At runtime, when a user enters a search query, Next.js sends a client-side GET request to the search endpoint deployed using Vercel Edge Functions. We try to cache responses to the same query to reduce load, if possible. The function generates vector embeddings for the query string to calculate cosine similarity later on. We also generate a full-text search vector using websearch_to_tsquery.

Finally, we invoke the hybrid search routine, which separately finds the best matches for semantic and full-text search and applies RRF to calculate a unified result set. We also apply user filters on keywords, publishing time, etc.

Moving to Production

To provide a predictable experience, I’ve instrumented both frontend and backend, adding PostHog to analyze search usage for future improvements. I’ve also added service quotas to prevent adversarial users from exhausting system resources and configured billing limits in third-party services to prevent unexpected overspending.

Iterations

Initially, I created a minimal search experience using only semantic search. This worked well for semantically similar queries but returned suboptimal results when adding little-known entity names.

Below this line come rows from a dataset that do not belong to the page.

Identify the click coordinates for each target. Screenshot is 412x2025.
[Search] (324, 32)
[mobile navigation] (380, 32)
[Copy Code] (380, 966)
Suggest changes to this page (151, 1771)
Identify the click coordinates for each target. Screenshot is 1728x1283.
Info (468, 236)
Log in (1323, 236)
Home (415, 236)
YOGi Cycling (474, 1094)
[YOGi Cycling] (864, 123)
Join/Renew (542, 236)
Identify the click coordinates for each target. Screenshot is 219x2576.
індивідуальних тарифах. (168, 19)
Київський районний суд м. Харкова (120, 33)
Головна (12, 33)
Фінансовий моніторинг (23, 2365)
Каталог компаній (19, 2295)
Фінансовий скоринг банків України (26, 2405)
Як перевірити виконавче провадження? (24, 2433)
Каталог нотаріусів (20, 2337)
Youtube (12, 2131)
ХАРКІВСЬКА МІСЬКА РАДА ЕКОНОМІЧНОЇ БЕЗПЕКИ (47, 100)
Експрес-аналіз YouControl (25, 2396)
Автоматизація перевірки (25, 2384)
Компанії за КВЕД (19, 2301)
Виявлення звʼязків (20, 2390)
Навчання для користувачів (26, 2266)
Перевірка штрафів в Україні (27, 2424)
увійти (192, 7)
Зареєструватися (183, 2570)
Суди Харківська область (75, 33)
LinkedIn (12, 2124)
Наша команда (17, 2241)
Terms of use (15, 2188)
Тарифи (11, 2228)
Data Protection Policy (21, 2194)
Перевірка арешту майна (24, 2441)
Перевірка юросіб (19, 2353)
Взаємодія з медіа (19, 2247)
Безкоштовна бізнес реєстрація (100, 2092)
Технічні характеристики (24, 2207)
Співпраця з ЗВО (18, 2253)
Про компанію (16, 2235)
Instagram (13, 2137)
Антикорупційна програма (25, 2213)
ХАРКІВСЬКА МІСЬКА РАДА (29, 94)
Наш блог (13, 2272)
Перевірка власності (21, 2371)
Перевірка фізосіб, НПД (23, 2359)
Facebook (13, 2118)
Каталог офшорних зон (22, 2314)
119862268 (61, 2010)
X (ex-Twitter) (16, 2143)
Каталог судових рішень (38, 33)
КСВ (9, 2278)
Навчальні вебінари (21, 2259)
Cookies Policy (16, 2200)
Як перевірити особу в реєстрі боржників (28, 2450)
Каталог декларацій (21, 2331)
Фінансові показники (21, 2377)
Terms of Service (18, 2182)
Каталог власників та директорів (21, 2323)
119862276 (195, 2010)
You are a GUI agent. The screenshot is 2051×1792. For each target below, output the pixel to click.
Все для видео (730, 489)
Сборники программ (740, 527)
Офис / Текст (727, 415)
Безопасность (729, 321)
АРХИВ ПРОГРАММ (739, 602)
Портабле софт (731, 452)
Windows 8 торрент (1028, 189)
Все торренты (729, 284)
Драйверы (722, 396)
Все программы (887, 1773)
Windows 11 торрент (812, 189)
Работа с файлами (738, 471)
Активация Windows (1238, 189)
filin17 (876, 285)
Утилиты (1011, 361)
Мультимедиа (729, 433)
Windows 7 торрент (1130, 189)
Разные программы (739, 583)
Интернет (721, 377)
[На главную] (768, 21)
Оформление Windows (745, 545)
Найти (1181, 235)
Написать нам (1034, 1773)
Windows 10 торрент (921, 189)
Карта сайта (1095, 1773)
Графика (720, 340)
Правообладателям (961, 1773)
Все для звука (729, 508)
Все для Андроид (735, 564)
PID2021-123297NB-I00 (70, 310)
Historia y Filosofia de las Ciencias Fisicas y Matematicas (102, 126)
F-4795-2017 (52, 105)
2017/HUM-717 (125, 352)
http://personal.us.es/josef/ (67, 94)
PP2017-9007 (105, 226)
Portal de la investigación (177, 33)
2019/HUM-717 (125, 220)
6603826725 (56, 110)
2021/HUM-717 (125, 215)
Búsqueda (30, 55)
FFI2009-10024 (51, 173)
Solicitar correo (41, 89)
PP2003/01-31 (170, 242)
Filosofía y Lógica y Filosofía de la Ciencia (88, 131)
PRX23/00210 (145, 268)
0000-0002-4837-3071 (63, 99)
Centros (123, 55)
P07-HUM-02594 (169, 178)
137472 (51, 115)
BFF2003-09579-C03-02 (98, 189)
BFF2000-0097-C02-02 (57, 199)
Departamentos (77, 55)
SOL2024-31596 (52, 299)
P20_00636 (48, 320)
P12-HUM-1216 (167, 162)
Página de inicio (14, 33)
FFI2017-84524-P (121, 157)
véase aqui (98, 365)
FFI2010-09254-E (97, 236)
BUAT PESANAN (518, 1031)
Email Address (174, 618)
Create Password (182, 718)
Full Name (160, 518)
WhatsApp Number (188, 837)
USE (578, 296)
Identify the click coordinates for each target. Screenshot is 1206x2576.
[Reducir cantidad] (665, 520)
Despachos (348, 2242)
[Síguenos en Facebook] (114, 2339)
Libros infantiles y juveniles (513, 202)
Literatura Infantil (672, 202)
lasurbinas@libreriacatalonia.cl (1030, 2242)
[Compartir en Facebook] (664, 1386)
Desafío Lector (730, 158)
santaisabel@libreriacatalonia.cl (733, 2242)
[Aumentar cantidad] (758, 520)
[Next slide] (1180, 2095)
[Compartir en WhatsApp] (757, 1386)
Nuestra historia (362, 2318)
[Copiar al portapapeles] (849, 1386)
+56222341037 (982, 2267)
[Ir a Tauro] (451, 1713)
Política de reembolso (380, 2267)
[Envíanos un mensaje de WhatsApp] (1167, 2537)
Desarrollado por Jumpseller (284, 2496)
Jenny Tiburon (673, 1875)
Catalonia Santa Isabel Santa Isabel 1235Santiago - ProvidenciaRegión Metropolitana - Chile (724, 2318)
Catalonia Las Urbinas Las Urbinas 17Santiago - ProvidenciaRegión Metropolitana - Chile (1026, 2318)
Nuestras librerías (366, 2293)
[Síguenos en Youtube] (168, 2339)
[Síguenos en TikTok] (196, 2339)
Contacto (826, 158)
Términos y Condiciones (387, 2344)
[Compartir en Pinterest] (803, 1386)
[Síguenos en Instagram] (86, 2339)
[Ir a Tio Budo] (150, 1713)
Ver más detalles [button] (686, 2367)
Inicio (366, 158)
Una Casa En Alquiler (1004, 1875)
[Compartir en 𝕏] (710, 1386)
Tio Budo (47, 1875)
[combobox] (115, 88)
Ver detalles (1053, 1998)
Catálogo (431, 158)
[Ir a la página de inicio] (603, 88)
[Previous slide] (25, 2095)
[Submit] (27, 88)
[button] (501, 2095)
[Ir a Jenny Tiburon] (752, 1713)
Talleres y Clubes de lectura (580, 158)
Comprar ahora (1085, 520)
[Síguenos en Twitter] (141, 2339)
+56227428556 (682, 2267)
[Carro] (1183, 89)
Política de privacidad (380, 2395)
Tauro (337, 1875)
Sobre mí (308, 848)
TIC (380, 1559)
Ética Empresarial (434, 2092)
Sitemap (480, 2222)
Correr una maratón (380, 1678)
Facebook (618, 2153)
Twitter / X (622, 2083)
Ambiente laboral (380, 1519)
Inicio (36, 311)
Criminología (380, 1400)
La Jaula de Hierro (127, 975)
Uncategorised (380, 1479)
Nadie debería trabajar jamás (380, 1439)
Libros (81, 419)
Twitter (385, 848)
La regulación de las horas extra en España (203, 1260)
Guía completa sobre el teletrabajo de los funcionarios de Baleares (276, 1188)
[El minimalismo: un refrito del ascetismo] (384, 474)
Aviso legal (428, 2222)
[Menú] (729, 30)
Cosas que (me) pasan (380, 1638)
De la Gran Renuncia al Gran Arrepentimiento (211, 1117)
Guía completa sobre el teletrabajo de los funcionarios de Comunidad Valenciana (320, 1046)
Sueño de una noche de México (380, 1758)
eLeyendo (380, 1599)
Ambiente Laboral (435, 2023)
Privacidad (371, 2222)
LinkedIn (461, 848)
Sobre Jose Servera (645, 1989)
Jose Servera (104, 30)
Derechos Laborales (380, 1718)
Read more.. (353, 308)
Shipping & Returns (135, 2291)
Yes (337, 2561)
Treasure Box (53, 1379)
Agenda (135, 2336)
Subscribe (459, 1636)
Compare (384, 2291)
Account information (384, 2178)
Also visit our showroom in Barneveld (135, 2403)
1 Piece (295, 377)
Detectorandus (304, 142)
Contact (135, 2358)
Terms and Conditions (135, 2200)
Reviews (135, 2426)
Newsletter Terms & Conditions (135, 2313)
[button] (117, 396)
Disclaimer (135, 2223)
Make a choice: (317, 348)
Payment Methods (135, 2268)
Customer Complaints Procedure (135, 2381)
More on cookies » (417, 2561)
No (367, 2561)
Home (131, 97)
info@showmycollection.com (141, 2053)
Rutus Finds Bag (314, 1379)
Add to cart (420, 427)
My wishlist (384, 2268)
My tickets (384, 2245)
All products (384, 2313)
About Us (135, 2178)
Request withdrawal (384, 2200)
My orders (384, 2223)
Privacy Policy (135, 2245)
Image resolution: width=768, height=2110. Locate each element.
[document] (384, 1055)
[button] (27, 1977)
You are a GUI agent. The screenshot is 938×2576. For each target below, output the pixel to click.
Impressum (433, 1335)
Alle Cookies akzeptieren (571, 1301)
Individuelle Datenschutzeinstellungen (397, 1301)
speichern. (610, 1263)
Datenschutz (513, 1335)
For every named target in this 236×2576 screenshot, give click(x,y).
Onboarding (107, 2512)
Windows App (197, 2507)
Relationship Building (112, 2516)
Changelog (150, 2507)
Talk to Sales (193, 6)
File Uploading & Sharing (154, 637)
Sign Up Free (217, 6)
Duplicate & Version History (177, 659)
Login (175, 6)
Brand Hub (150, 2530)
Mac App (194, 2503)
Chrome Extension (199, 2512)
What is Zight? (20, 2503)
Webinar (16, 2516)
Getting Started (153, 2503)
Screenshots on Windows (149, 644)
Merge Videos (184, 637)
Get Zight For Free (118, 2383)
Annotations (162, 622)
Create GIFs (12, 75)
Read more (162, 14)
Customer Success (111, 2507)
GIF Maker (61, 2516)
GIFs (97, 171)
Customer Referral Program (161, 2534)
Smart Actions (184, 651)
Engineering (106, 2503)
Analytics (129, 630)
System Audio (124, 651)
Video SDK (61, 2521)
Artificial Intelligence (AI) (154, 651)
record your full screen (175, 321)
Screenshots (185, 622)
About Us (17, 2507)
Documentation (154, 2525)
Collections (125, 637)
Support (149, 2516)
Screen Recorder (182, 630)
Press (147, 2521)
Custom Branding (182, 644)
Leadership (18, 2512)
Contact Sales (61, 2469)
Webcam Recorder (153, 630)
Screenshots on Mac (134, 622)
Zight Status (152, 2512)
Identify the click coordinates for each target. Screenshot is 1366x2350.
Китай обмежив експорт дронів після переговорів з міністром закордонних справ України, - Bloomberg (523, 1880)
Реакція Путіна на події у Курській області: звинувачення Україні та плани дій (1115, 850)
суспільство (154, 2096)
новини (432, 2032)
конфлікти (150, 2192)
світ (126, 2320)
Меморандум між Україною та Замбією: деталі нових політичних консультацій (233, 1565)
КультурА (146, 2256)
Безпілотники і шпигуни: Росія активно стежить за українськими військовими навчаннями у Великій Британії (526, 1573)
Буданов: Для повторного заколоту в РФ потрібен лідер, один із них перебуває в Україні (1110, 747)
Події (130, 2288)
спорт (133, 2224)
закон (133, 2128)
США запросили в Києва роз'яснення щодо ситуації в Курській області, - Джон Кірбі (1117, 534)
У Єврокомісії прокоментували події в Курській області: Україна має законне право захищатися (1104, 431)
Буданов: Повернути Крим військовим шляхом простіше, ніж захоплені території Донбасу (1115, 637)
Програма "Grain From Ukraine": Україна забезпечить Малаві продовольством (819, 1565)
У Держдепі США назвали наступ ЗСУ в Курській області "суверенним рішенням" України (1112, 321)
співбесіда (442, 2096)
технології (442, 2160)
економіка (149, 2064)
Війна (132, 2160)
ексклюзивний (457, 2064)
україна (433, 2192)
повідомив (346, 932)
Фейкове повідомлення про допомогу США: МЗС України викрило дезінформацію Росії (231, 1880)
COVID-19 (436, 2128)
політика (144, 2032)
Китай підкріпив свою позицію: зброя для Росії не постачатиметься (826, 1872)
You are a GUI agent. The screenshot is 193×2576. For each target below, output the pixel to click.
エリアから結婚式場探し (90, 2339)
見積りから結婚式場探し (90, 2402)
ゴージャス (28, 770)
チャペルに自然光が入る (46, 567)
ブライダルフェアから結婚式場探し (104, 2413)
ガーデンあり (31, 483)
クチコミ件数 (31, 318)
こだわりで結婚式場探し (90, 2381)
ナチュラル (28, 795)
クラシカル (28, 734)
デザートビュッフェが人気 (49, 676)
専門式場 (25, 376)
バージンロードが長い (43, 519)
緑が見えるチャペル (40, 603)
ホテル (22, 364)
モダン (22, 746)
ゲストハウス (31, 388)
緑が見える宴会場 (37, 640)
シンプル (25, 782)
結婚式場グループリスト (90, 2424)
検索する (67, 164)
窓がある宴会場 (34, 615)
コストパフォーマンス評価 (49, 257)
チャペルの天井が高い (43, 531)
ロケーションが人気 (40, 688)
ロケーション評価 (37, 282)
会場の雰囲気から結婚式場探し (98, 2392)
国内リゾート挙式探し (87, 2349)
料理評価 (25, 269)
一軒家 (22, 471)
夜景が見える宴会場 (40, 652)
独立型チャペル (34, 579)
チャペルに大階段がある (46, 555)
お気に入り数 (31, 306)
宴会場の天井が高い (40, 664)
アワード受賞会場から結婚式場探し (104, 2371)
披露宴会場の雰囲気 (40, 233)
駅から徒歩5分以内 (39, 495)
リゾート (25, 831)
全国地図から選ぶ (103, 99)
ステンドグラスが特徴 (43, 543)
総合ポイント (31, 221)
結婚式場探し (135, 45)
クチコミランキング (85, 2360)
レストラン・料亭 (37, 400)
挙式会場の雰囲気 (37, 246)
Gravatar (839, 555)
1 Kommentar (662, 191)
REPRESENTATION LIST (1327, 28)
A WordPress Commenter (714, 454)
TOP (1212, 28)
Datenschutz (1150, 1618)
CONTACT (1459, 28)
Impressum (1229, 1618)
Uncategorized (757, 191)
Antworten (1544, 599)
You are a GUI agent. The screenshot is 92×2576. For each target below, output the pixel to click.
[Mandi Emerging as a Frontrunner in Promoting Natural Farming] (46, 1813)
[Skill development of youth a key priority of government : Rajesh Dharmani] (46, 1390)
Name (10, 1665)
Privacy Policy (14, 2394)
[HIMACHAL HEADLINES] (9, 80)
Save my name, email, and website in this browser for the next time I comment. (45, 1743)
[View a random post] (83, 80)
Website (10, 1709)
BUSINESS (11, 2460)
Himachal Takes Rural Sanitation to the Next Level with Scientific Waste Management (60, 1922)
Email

Adding keyword search and combining results using RRF solved this issue.

To help users find specific content more easily, I enabled filtering support on topics, which are used throughout the blog to tag areas of work, programming languages, tools, and more.

In the future, I’ll probably add more filters and tune hybrid search parameters to perform better. This should make it even easier to sift through all posts to find the needle in the haystack.


Thanks for reading all the way through this! This project has been an interesting challenge, building a usable search experience takes more effort than I initially expected. The first public release is now live, feel free to try it by clicking the search button on the top right or hitting ⌘K.